70 Já se observou que o mecanismo educativo-repressivo religioso prepara para escolher o bem e rejeitar o mal, numa visão maniqueísta que divide o mundo entre o desejável e o indesejável, o pecado e o castigo, o santo e o pecador, o bom e o mau.

Aos pecados capitais, que representam o tronco do qual emanam os demais pecados, correspondem, em contraposição a eles, as chamadas virtudes, expressão do bem, do desejável, do bom e adequado, das qualidades dos elevados a Deus. O termo vem do radical latino vir, que significa varão, como a identificá-las com o que é forte, varonil. São atos de vigor, que estão na raiz de uma conduta que evitará os pecados. Ela representa a vitória sobre a volubilidade e a inconstância. Pode encontrar obstáculos, o que é próprio da natureza humana, manchada pelo pecado original, mas a razão deverá conduzir o homem à sua prática, pois ela significa o rumo acertado a tomar. Nota-se que o apelo à racionalidade permeia os ditames da teologia moral, que já de início anuncia estar fundamentada sistematicamente.

São as virtudes classificadas em dois grupos: num estão as adquiridas e as infusas; noutro, as teologais e as morais. Adquiridas são as que o indivíduo vai conseguindo através de um aprimoramento de sua conduta e da observância da lei divina. À medida que são exercitadas predispõem o homem a novas práticas adequadas, capazes de oferecer resistência ao pecado. Infusas são aquelas que, independentemente da ação do homem, são por ele recebidas como dons divinos. Entre as virtudes teologais e as morais a distinção está no seu objeto. O das primeiras é Deus, diretamente; das últimas, as relações dos homens entre si.

As virtudes teologais, sempre infusas, são a fé, a esperança e a caridade. As morais (do grego mores = costume) são a prudência, a justiça, a fortaleza ou coragem e a temperança. São também chamadas virtudes cardeais.

A prudência é a virtude por excelência ditada pela razão. Esta é que mostra ao homem o caminho a seguir para atingir determinada finalidade. Esses meios hão de ser escolhidos pelo indivíduo dentre os mais oportunos, convenientes e moralmente adequados.
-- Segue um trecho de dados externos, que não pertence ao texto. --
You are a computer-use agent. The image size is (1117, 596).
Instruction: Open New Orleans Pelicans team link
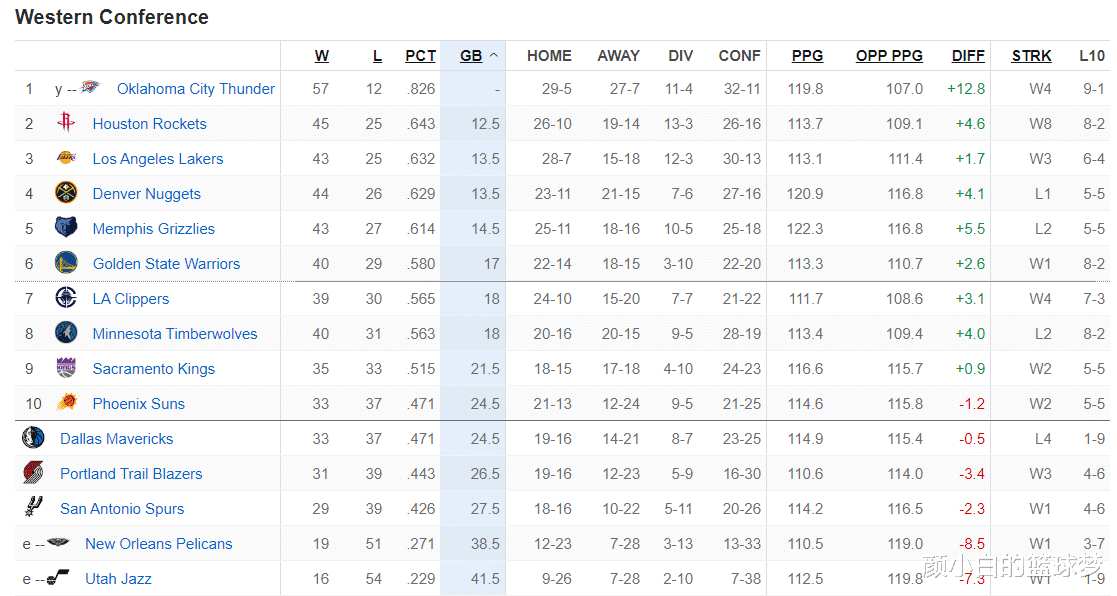pyautogui.click(x=158, y=544)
A cautela e a coragem o impedirão da escolha de um meio desproporcional aos fins e para tanto ele deverá ter o domínio da razão.

A justiça é a medida de uma convivência em equilíbrio com os demais indivíduos, a quem se deve respeitar como se deseja ser respeitado. É a virtude que tem por objeto os direitos de cada qual e suas limitações em razão da presença dos direitos alheios.
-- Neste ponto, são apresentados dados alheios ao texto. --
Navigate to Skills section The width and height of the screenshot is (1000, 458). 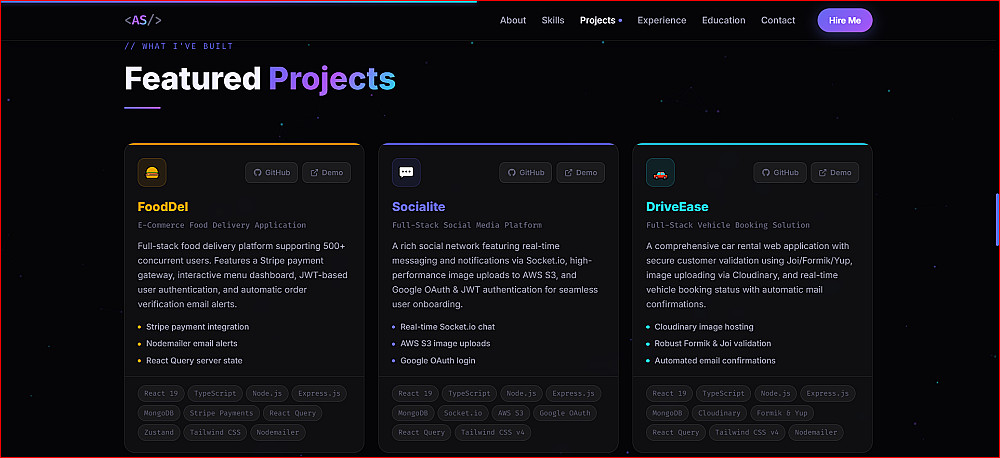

Através da fortaleza, ou coragem, o homem se dispõe às tarefas difíceis e penosas, com a compreensão de que estas por vezes são necessárias e compensadoras.

A temperança representa a firmeza com que o homem que quer se elevar se mostra capaz de moderar seus apetites, atirando-se apenas em direção ao que seja desejável, sem excessos.

Esta enumeração das principais virtudes, que remonta a Platão e Aristóteles45, supõe que elas signifiquem um meio-termo entre o excesso e a insuficiência, por isso oferecendo ao homem o caminho adequado para sua atitude ante seus pares. É a materialização do sentido da moral significando costume: o que usualmente se deve praticar na vida em sociedade de uma forma que mantenha a unidade desta.

É clara a oposição, direta ou indireta, das virtudes cardeais – e de certo modo também das teologais – aos pecados capitais, evidenciando mais uma vez a presença da perspectiva dicotômica de que se falou. Assim, a justiça opõe-se à avareza e à inveja, a fortaleza à luxúria e à preguiça, a temperança à gula e a prudência praticamente a todos os pecados capitais, ou a seus derivados.